Ridgeville is a town in Dorchester County, South Carolina, United States. The population was 1,672 at the 2020 census, down from 1,979 at the 2010 census and below the level of 2000. Ridgeville is part of the Charleston-North Charleston-Summerville metropolitan area.

==History==
The Cypress Methodist Camp Ground was added to the National Register of Historic Places in 1978.

==Geography==
Ridgeville is located near the center of Dorchester County. South Carolina Highway 27 passes through the town, leading north 1.7 mi to U.S. Route 78 and 3.2 mi to Exit 187 on Interstate 26.
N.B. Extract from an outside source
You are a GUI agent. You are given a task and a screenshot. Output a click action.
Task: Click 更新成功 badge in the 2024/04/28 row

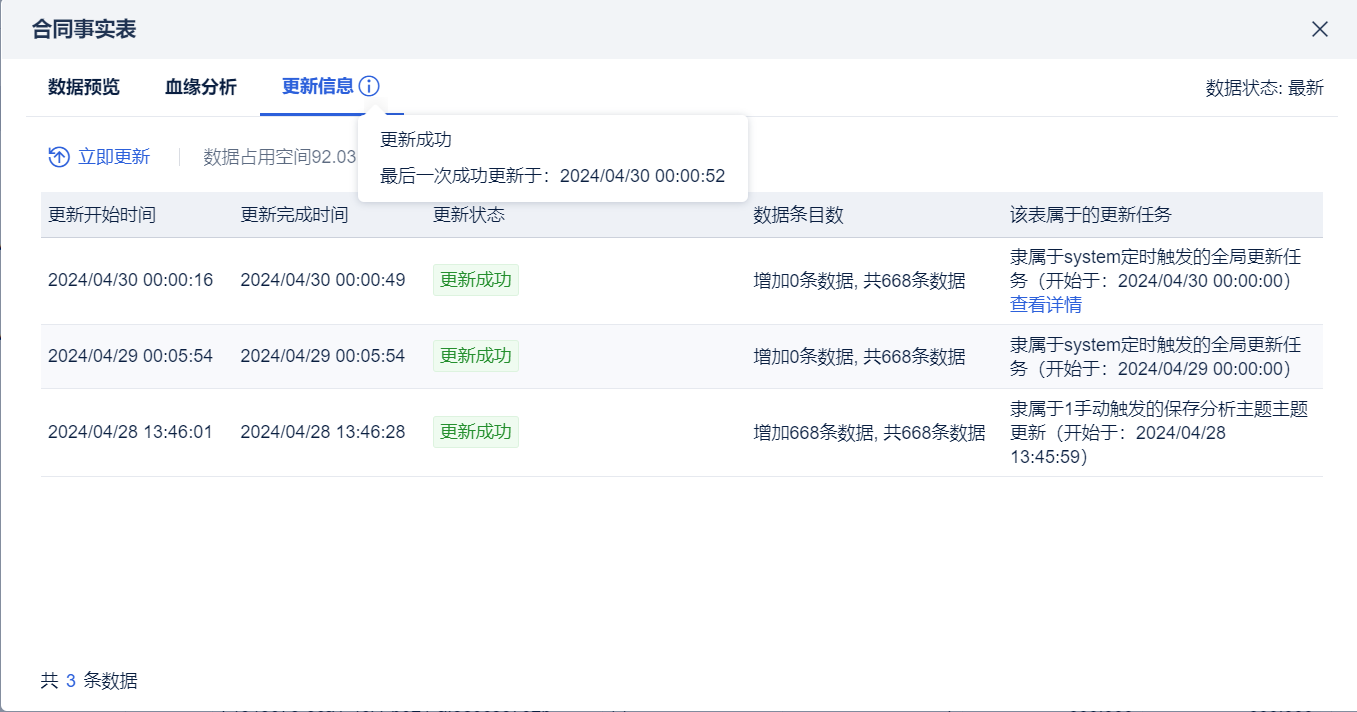point(476,432)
According to the United States Census Bureau, the town has a total area of 4.7 sqkm, all land.

==Demographics==

Historical population
| Census | Pop. | Note | %± |
| 1880 | 250 |  | — |
| 1890 | 212 |  | −15.2% |
| 1900 | 250 |  | 17.9% |
| 1910 | 300 |  | 20.0% |
| 1920 | 385 |  | 28.3% |
| 1930 | 418 |  | 8.6% |
| 1940 | 593 |  | 41.9% |
| 1950 | 507 |  | −14.5% |
| 1960 | 611 |  | 20.5% |
| 1970 | 563 |  | −7.9% |
| 1980 | 603 |  | 7.1% |
| 1990 | 1,625 |  | 169.5% |
| 2000 | 1,690 |  | 4.0% |
| 2010 | 1,979 |  | 17.1% |
| 2020 | 1,672 |  | −15.5% |
U.S. Decennial Census

===2020 census===

Ridgeville town, South Carolina – Racial and ethnic composition Note: the US Census treats Hispanic/Latino as an ethnic category. This table excludes Latinos from the racial categories and assigns them to a separate category. Hispanics/Latinos may be of any race.
| Race / Ethnicity (NH = Non-Hispanic) | Pop 2000 | Pop 2010 | Pop 2020 | % 2000 | % 2010 | % 2020 |
|---|---|---|---|---|---|---|
| White alone (NH) | 674 | 648 | 572 | 39.88% | 32.74% | 34.21% |
| Black or African American alone (NH) | 991 | 1,262 | 1,000 | 58.64% | 63.77% | 59.81% |
| Native American or Alaska Native alone (NH) | 10 | 12 | 6 | 0.59% | 0.61% | 0.36% |
| Asian alone (NH) | 0 | 1 | 5 | 0.00% | 0.05% | 0.30% |
| Pacific Islander alone (NH) | 0 | 0 | 0 | 0.00% | 0.00% | 0.00% |
| Some Other Race alone (NH) | 0 | 1 | 1 | 0.00% | 0.05% | 0.06% |
| Mixed race or Multiracial (NH) | 7 | 6 | 24 | 0.41% | 0.30% | 1.44% |
| Hispanic or Latino (any race) | 8 | 49 | 64 | 0.47% | 2.48% | 3.83% |
| Total | 1,690 | 1,979 | 1,672 | 100.00% | 100.00% | 100.00% |

===2000 census===
As of the census of 2000, there were 1,690 people, 214 households, and 156 families residing in the town. The population density was 930.4 PD/sqmi. There were 232 housing units at an average density of 127.7 /sqmi. The racial makeup of the town was 39.94% White, 58.70% African American, 0.59% Native American, 0.30% from other races, and 0.47% from two or more races. Hispanic or Latino of any race were 0.47% of the population.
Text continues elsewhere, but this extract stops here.